CHP leader, Kemal Kılıçdaroğlu, still talks about ‘making amends’ and healing Turkey’s wounds,  but the opposition alliance that the CHP dominates, and which has just drawn up a document for returning the country to parliamentary democracy, has shown no signs of wanting to include the HDP in their discussions.  Kılıçdaroğlu has also told Fox TV that the alliance will nominate the chair of the İYİ (Good) Party, Meral Akşener, as their candidate for Prime Minister. Akşener and her party are a break away from the MHP and are another face of right-wing anti-Kurdish nationalism.

As we watch the fatal power struggles between Russia and NATO in Ukraine, the Middle East continues to remind us of the dangers left in the wake of NATOs disastrous interventions there.

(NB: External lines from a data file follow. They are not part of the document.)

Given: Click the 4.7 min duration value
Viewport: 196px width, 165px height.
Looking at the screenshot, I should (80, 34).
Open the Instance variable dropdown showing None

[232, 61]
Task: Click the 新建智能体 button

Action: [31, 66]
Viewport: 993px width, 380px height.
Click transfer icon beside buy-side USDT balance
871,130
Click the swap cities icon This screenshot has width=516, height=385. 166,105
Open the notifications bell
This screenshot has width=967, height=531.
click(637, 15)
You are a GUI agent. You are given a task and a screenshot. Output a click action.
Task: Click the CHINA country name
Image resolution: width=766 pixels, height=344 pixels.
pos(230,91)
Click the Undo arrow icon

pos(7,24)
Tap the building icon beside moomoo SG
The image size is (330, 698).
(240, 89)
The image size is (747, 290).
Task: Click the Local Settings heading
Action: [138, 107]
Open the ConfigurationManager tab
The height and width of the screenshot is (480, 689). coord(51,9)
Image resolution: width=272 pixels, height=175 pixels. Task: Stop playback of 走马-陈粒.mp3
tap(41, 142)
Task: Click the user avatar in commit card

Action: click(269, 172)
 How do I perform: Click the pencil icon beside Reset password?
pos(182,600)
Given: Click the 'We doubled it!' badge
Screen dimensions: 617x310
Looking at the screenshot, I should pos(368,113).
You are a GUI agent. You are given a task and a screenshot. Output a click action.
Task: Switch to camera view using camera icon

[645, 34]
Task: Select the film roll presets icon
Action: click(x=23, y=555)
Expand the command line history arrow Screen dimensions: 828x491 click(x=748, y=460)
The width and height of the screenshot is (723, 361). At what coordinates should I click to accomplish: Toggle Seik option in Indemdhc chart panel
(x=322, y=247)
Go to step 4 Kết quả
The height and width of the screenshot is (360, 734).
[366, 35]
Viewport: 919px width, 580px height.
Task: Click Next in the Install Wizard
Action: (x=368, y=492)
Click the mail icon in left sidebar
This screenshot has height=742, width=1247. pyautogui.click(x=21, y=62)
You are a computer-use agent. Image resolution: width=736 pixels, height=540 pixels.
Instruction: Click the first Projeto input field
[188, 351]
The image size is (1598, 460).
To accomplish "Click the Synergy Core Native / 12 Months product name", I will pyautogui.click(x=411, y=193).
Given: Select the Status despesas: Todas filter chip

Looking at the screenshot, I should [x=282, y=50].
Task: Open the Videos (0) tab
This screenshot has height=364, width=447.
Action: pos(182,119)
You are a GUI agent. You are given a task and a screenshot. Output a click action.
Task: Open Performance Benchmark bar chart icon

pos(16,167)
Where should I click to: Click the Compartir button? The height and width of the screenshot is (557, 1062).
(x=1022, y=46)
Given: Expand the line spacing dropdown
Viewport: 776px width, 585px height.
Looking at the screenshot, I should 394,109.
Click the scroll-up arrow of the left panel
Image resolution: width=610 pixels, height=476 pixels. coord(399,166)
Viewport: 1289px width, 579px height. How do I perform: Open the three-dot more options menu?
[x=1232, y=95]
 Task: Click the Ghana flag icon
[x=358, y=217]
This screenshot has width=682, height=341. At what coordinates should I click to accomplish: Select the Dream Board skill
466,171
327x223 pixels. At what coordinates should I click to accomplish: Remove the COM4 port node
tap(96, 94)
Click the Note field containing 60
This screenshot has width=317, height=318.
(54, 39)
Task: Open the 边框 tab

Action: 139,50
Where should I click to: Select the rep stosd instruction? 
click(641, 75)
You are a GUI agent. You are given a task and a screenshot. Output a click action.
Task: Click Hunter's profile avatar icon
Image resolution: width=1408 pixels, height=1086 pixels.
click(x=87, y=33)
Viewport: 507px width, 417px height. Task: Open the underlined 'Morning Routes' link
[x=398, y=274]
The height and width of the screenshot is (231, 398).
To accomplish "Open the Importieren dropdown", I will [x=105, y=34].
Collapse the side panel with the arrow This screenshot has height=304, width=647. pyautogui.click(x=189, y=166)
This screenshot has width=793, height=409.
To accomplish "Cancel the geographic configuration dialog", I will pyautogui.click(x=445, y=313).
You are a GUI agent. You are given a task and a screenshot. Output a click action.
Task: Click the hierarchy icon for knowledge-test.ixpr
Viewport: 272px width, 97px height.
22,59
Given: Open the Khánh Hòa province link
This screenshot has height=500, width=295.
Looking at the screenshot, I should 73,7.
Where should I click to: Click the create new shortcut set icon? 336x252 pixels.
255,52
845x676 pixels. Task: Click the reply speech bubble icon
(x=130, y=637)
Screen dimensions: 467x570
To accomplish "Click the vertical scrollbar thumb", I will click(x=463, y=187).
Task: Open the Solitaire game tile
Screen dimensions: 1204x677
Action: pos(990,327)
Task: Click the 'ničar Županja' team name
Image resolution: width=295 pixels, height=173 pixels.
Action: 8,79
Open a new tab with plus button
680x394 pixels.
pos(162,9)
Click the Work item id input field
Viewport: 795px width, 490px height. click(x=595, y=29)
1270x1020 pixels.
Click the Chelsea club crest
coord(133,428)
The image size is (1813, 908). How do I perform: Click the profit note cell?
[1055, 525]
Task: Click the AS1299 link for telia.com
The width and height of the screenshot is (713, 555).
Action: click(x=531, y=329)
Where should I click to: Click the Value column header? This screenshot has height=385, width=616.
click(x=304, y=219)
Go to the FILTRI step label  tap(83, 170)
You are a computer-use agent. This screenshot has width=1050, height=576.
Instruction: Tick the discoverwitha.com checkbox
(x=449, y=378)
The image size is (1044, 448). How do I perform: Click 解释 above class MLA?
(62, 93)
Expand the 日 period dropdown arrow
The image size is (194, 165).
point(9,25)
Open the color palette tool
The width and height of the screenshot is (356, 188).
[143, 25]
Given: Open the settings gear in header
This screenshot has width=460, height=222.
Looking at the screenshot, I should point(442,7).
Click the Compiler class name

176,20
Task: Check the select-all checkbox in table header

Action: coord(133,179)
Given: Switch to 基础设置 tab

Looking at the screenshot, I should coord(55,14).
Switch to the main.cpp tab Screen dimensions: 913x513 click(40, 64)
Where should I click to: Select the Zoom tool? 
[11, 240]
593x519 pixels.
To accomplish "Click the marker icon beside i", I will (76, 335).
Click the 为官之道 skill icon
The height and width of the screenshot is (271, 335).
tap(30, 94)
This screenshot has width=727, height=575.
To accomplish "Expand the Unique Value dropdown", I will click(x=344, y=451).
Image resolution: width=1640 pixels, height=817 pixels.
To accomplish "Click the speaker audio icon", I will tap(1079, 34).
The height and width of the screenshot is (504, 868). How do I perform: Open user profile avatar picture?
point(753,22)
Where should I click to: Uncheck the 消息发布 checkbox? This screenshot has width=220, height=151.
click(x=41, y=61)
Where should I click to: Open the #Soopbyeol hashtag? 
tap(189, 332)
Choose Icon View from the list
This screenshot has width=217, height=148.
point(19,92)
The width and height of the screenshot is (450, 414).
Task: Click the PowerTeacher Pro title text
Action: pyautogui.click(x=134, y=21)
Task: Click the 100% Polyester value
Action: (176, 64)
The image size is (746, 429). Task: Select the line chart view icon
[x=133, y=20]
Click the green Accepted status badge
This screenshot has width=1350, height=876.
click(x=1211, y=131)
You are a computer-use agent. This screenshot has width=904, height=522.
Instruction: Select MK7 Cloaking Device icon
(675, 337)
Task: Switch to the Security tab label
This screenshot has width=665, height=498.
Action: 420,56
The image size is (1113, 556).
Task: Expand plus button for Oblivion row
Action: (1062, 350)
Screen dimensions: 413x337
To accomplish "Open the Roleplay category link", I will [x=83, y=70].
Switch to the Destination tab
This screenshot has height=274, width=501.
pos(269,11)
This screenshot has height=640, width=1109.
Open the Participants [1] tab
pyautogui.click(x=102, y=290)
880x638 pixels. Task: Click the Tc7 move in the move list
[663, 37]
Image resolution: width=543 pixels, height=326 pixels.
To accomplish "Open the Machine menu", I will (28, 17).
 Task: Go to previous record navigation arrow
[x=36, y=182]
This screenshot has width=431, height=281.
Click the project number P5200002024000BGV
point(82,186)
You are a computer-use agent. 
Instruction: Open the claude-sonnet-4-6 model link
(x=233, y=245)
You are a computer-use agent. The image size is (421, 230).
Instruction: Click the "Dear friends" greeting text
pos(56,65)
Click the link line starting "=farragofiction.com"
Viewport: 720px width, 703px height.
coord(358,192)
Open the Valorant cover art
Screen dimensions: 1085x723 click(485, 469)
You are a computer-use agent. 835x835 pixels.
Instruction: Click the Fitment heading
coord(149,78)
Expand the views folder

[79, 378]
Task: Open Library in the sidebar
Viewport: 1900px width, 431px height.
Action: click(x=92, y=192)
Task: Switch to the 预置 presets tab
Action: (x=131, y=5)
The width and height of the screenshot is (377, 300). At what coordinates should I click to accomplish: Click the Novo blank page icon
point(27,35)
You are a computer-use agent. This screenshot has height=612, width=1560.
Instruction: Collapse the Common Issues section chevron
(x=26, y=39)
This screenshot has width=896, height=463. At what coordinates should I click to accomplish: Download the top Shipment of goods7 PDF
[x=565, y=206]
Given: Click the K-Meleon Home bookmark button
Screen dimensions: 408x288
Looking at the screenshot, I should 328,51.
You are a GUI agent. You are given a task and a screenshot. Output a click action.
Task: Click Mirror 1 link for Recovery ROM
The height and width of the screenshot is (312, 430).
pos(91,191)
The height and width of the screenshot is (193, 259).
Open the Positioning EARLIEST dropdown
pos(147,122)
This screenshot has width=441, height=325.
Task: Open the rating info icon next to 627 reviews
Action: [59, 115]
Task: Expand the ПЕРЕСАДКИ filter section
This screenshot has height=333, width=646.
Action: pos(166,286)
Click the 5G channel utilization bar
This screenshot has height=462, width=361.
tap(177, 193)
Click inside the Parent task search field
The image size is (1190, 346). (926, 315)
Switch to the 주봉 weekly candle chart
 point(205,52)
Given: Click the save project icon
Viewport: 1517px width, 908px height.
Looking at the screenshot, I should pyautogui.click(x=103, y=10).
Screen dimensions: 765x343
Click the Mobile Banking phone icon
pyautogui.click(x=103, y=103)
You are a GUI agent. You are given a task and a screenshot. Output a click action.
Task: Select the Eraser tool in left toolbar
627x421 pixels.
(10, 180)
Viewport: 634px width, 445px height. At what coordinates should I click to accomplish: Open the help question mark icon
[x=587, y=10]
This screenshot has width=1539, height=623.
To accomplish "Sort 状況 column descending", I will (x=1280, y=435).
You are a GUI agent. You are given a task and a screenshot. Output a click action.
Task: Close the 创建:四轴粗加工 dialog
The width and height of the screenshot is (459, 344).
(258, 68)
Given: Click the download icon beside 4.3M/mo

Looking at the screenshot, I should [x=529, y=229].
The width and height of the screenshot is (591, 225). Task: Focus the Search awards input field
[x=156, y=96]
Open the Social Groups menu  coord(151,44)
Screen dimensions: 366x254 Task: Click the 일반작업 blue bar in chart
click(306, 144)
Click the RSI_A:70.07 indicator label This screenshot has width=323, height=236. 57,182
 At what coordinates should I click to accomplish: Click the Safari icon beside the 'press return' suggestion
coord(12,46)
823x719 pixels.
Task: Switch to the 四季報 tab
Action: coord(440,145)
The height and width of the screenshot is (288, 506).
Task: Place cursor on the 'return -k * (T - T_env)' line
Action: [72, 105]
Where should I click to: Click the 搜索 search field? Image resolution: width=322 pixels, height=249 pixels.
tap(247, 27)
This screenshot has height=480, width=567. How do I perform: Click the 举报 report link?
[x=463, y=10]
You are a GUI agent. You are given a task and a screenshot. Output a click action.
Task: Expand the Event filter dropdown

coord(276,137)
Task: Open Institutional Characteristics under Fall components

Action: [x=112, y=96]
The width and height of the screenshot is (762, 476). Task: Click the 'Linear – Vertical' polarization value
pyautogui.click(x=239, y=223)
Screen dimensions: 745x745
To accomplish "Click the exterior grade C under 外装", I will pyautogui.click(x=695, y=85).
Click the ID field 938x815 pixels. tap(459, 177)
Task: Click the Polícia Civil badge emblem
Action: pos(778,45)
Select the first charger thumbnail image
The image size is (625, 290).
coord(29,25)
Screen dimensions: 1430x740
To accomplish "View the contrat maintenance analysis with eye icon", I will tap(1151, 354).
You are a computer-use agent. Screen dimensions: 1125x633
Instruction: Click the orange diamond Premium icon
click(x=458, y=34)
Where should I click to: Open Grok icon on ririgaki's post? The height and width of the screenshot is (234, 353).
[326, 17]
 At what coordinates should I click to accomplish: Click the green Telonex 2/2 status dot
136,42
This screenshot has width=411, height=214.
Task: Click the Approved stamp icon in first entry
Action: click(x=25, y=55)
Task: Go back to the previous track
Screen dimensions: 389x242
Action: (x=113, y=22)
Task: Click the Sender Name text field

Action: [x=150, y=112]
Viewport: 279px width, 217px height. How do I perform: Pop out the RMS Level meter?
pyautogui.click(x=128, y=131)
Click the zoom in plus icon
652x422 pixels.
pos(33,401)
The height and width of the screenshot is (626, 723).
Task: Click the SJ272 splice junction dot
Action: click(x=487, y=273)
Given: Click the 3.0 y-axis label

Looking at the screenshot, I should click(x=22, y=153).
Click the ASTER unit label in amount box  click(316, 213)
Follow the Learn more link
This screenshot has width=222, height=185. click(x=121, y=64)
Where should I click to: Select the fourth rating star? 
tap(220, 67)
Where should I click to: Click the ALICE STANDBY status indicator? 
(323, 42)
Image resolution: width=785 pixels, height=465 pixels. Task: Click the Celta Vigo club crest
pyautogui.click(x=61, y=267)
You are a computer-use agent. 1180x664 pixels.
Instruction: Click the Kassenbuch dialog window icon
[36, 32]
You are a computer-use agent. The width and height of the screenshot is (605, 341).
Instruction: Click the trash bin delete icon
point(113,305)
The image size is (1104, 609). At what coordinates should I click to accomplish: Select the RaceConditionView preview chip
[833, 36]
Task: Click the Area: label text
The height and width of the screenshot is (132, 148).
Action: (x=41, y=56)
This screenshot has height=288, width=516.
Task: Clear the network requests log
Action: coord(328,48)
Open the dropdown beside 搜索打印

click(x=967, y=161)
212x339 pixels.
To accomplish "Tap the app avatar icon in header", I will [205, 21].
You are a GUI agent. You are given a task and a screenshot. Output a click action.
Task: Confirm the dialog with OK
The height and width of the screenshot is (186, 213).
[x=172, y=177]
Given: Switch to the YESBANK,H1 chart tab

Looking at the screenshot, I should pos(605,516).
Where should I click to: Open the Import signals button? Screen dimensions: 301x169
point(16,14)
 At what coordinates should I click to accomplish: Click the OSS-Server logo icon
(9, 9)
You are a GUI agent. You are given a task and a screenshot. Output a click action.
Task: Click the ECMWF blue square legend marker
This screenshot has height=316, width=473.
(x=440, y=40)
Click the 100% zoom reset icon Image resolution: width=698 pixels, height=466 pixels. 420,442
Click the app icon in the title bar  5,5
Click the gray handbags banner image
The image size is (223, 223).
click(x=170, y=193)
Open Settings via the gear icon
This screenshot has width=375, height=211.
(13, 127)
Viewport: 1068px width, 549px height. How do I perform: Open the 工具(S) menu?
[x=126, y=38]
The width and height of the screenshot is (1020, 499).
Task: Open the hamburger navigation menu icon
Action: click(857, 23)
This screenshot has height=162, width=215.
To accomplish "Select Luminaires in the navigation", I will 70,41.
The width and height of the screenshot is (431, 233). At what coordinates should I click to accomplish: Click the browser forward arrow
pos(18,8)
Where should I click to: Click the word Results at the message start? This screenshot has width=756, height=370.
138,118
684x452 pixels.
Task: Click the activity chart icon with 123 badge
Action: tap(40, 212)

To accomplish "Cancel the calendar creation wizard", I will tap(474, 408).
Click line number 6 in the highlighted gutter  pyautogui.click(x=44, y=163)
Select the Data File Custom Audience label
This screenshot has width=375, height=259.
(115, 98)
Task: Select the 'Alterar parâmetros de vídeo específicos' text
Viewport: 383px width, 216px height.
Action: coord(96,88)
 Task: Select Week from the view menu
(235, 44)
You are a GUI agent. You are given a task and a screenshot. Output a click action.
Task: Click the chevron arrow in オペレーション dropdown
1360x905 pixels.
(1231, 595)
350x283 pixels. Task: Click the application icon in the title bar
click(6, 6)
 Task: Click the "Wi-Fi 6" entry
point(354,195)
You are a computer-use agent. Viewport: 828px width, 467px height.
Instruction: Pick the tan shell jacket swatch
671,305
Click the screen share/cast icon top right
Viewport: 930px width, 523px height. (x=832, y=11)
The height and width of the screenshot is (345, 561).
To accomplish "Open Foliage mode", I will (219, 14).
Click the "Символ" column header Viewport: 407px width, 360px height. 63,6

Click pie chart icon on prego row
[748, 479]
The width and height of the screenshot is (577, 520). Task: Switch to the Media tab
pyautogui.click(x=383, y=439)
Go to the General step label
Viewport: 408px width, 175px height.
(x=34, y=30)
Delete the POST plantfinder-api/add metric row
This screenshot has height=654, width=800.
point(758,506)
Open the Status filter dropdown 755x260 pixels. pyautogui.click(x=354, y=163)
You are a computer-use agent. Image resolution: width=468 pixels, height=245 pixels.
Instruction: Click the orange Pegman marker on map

ISIS was last decade’s existential enemy, but they have not gone away, and this week produced a warning that they are now planning to attack the vast and dangerous al Hawl Camp in Northeast Syria, which houses captured ISIS women and children.

The strongest voices calling for a positive alternative to the world of capitalist imperialism are locked up in prison – in Imrali, of course, where Abdullah Öcalan has been incarcerated for 23 years, and also in Edirne F-Type Prison, where the HDP’s former co-chair, Selahattin Demirtaş, has been held for five years.  But their ideas cannot be locked up, and these ideas continue to inspire.